Copy these lines word for word, leaving out the pictures.

____________

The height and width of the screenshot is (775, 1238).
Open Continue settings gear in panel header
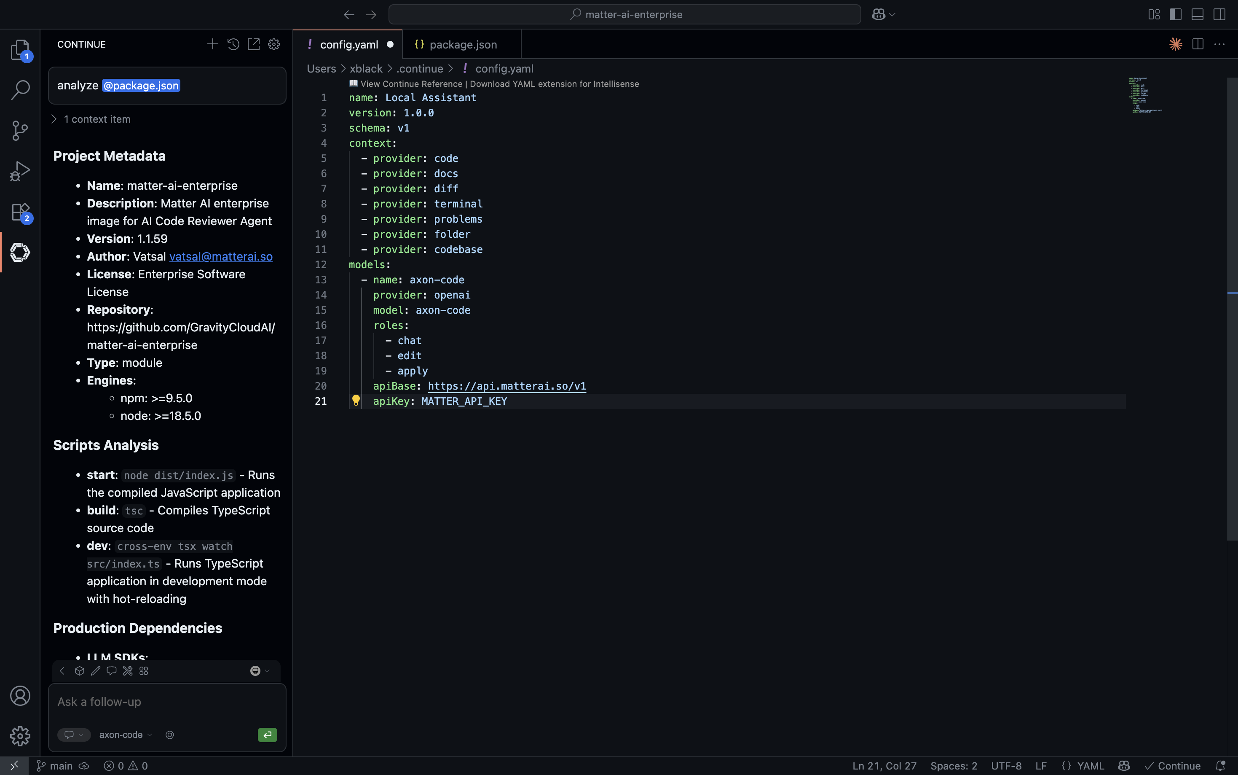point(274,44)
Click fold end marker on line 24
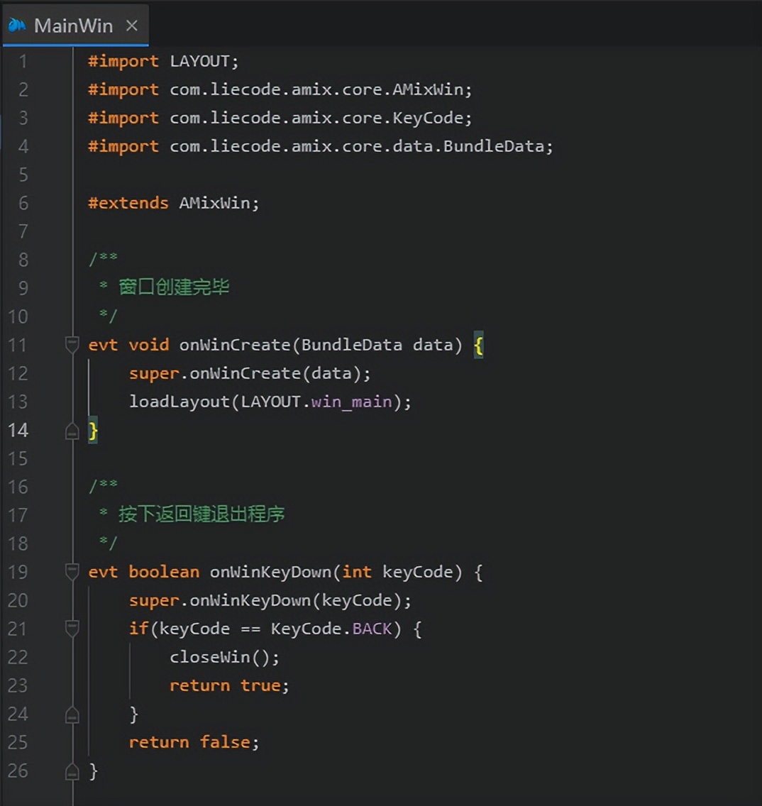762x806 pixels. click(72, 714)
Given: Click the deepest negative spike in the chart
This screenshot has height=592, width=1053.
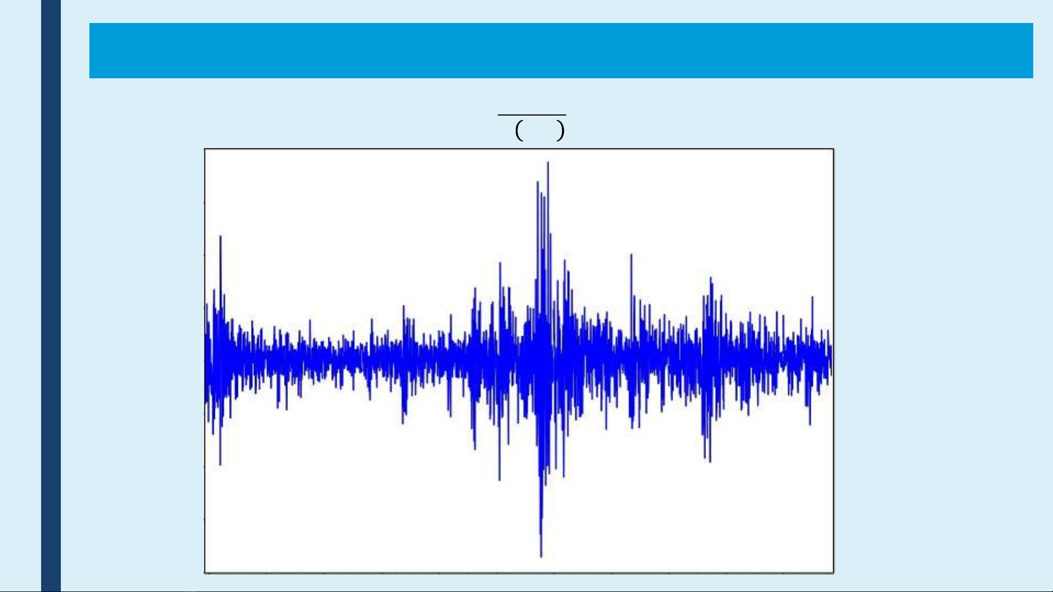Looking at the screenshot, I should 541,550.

____________

### [Correct answer]
The height and width of the screenshot is (775, 1238).
Open Continue settings gear in panel header
point(274,44)
Click fold end marker on line 24
762x806 pixels. click(72, 714)
Given: Click the deepest negative spike in the chart
This screenshot has height=592, width=1053.
Looking at the screenshot, I should 541,550.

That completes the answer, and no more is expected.